** Document extract follows **

Whether it was adding space, encouraging young entrepreneurs or even taking one noteworthy company public, the Madison area tech sector dominated much of the business news in 2013.

Epic Systems Corp. opened its Farm Campus and Deep Space auditorium, adding $578 million worth of construction to the Verona headquarters of the electronic health records developer, according to Verona city officials. And work has started on Epic’s fourth set of office buildings.

Promega Corp. debuted its $130 million Feynman Center biotech products manufacturing building, expanding its Fitchburg campus.

Theatrical lighting company ETC, Electronic Theatre Controls, Middleton, began production in its new factory in Mazomanie, after a $12 million remodeling of a former printing plant.

SAFC, a subsidiary of Sigma-Aldrich Corp., began a $10 million to $15 million expansion of its contract drug manufacturing facilities in Verona.

Around Madison, co-working spaces opened, providing a cost-effective way for young tech companies to network and get off the ground. Former Epic employees have been among the most prolific tech entrepreneurs, including some whose new businesses aim to help Epic clients.

At the same time, Cellular Dynamics International, the company started in 2004 by acclaimed UW-Madison researcher James Thomson, held an initial offering of publicly traded stock, sold on the Nasdaq market under the symbol ICEL. It was the first IPO for a Madison company in six years, and it netted CDI $43 million.

“It has helped us execute on our strategy. It has been a very positive change,” said chief executive Bob Palay.

CDI has more than 100 employees and is building a lab in Novato, Calif., that will be its second site. Revenues doubled over the past year to $2.5 million for the quarter that ended Sept. 30, and Palay said the IPO helped accomplish that. “Absolutely, that was a factor in that kind of very rapid growth,” he said.

Palay said going public opened ownership of the company to small investors, in Wisconsin and elsewhere, and to large institutional investors.

“We believe that what CDI is doing is unprecedented. We manufacture human cells to specification. That has very positive implications for medical research,” he said.

Tycho Peterson, senior analyst with J.P. Morgan Chase & Co., which managed the offering, rated the stock as “overweight,” which means in the coming months, it is expected to perform better than the total average of stocks he watches in that market sector. In a Nov. 13 note, Peterson raised his 12-month price target from $18 to $20. The stock closed Wednesday at $17.47 a share.

** End of Document extract **

**Your instructions**:
Reproduce the article on Madison's tech sector from "Around Madison, co-working" up to and including "CDI $43 million.", switching "co-working spaces" to "shared offices". The rows that follow have nothing to do with the article on Madison's tech sector.

** Records follows **

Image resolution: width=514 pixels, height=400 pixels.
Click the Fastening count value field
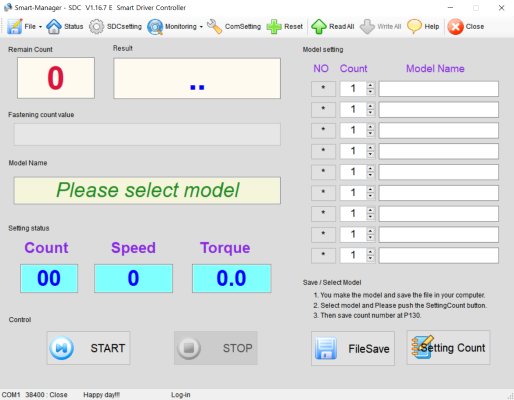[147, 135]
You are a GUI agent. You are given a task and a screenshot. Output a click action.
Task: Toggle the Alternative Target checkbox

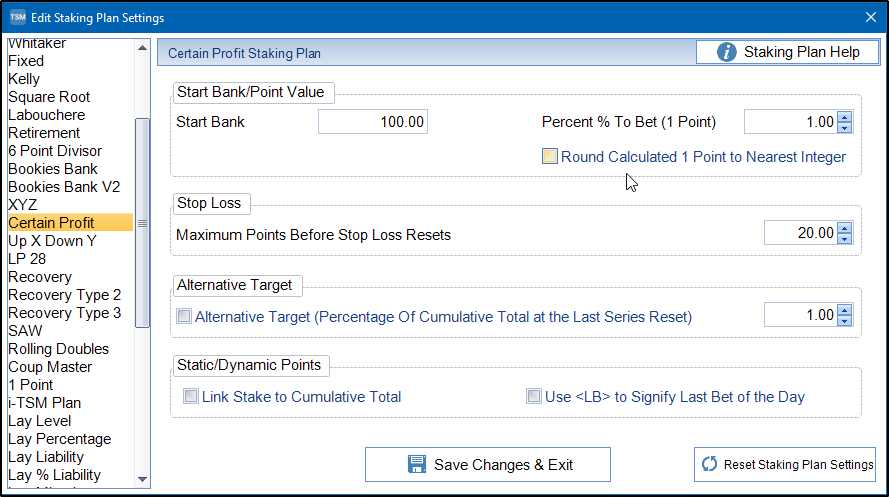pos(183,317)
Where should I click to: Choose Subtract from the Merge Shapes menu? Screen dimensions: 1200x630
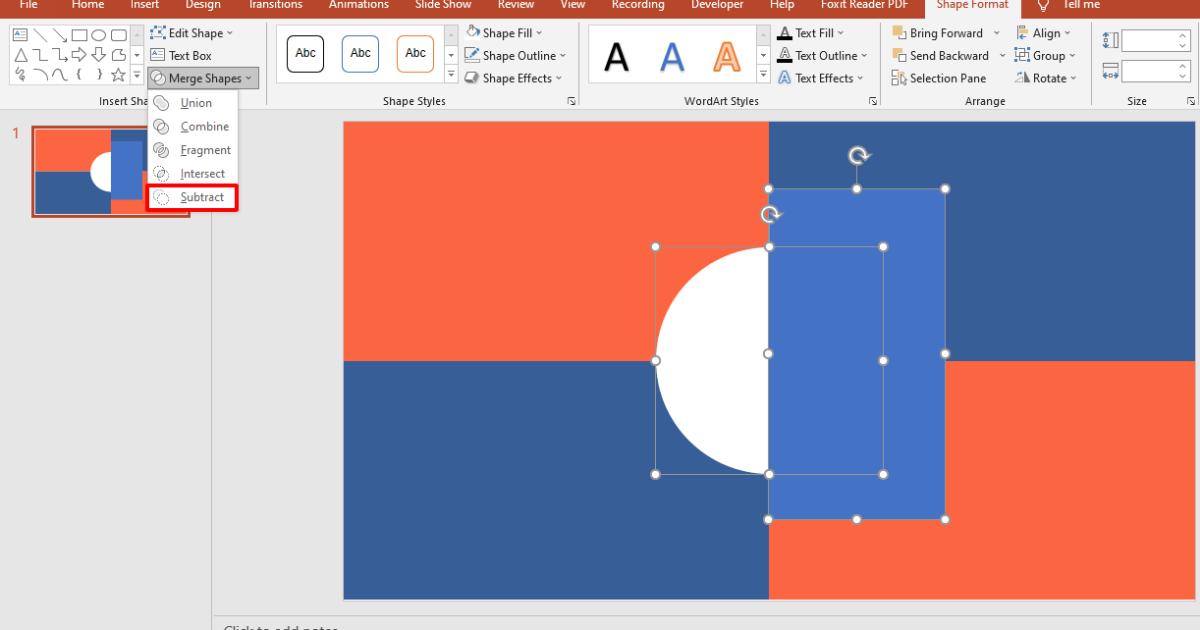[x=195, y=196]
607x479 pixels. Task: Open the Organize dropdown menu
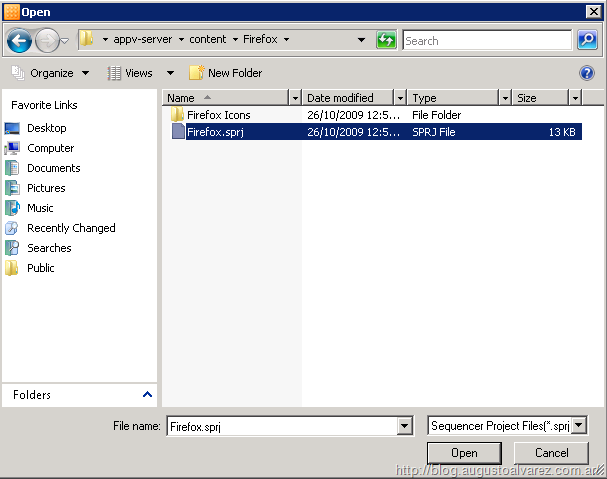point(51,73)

** End of Records **

**Problem solution**:
Around Madison, shared offices opened, providing a cost-effective way for young tech companies to network and get off the ground. Former Epic employees have been among the most prolific tech entrepreneurs, including some whose new businesses aim to help Epic clients.

At the same time, Cellular Dynamics International, the company started in 2004 by acclaimed UW-Madison researcher James Thomson, held an initial offering of publicly traded stock, sold on the Nasdaq market under the symbol ICEL. It was the first IPO for a Madison company in six years, and it netted CDI $43 million.